Model predictive control (MPC) is an advanced control method that relies on a mathematical model containing the motor parameters in the field of Permanent Magnet Synchronous Motor (PMSM) application. However, the internal parameters of the motor and external load characteristic parameters are uncertain, and their actual values ​​may be inconsistent with the nominal values, resulting in prediction errors, which in turn affect the performance of the control algorithm. Based on the analysis of the parameter sensitivity of the motor prediction model, traditional finite control set model predictive direct speed controller (FCS-MPDSC) predicts state parameters based on a mathematical model, and there is a problem that the parameters of the motor model are uncertain, which will lead to prediction errors. In order to improve the robustness of FCS-MPDSC parameters, this paper proposes an improved FCS-MPDSC for PMSM application, which abandons the traditional PMSM control cascade structure and has the advantages of fast speed response performance, small speed error and strong parameter robustness. In order to solve the problem of load characteristic parameter uncertainty, Luenberger observer and the Model Reference Adaptive System (MRAS) algorithm are used to estimate the variation of load characteristic parameters in this paper.
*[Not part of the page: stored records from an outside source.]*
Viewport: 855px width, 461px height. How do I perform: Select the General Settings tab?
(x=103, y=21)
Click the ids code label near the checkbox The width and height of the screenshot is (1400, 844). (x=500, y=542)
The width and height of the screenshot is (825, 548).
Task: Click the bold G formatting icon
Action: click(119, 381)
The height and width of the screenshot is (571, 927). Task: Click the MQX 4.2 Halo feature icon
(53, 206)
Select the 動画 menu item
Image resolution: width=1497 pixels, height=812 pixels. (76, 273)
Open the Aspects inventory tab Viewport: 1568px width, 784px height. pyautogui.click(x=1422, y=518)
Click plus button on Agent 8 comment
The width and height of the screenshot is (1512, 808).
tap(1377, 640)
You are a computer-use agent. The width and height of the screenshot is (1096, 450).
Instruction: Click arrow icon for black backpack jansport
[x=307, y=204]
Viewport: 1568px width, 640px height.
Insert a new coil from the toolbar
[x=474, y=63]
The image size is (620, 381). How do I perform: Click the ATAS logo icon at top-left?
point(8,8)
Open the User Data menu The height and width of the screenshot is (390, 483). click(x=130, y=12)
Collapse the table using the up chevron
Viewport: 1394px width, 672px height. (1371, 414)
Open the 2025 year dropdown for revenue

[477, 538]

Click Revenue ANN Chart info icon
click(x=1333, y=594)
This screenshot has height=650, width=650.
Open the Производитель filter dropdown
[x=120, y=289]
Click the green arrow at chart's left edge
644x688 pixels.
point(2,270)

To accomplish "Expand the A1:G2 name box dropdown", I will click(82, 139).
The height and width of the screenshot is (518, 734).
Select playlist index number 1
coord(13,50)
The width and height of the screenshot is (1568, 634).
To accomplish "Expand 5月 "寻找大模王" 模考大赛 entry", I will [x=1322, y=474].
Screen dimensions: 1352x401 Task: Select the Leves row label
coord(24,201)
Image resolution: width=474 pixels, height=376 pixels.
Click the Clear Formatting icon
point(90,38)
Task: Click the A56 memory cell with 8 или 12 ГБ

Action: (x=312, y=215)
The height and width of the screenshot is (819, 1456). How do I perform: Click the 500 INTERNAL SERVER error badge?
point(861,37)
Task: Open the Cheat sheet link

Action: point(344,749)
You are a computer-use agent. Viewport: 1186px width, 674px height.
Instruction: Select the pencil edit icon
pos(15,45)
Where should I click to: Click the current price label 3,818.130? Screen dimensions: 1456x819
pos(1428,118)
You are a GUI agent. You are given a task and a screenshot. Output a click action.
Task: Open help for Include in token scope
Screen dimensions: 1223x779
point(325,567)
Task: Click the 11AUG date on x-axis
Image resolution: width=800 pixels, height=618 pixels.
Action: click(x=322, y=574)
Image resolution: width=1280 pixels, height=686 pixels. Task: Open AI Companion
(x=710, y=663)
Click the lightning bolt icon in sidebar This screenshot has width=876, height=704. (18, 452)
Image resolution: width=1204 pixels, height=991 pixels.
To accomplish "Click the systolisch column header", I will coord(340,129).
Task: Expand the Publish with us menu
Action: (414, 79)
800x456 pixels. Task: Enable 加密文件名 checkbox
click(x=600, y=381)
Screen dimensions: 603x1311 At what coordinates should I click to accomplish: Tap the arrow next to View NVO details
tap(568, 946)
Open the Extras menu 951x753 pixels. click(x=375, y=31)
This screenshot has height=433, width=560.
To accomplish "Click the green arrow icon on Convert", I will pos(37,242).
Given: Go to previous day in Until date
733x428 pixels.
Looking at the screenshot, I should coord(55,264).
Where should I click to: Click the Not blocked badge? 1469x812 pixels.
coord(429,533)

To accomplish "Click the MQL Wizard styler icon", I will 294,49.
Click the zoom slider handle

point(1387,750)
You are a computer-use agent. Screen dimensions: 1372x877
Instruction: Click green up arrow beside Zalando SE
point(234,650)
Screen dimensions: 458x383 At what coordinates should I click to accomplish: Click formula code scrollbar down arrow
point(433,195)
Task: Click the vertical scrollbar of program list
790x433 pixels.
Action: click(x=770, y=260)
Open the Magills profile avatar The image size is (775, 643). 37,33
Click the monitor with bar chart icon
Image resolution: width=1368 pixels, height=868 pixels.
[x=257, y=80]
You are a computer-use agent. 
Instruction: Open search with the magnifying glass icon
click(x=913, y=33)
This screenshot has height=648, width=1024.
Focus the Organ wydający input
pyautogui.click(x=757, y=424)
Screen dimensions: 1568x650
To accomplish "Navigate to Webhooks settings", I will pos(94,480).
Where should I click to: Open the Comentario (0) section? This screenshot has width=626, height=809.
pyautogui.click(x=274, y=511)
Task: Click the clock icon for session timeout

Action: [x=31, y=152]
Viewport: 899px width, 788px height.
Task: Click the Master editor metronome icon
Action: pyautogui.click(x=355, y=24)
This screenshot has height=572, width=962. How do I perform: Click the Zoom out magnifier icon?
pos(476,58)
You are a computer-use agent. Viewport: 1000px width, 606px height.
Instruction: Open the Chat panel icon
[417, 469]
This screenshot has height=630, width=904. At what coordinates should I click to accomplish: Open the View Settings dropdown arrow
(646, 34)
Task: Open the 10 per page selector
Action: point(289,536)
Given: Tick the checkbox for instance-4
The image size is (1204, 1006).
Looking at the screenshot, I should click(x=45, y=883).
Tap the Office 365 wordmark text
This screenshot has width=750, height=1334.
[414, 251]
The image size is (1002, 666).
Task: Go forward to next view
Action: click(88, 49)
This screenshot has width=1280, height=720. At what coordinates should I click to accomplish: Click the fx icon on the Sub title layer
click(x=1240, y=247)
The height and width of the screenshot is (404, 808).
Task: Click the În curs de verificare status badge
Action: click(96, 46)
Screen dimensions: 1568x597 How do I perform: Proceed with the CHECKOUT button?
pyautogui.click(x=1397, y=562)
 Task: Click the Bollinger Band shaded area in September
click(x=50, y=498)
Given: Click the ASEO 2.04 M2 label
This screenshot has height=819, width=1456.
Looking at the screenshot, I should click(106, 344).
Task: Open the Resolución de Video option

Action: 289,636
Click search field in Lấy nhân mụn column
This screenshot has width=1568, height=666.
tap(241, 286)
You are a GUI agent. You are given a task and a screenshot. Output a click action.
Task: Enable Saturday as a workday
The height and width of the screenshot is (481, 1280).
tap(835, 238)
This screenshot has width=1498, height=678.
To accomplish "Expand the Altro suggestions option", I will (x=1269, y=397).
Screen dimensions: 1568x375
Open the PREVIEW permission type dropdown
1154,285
Moreover, a proportional-integral (PI) control term of speed error is introduced into the cost function to achieve the zero steady state error of speed and torque, which make full use of the robustness of integral action and also a faster dynamic response of direct speed control is maintained. In this paper, the HIL experimental platform is built according to the simulation. The proposed method reduces the steady-state error of the traditional method under the parameter mismatch. When the inductance parameter and the permanent magnet flux parameters deviate two times larger than nominal values, the steady-state error of the motor speed are 0.1125% and 0.8725%, respectively, demonstrating the effectiveness of the proposed method.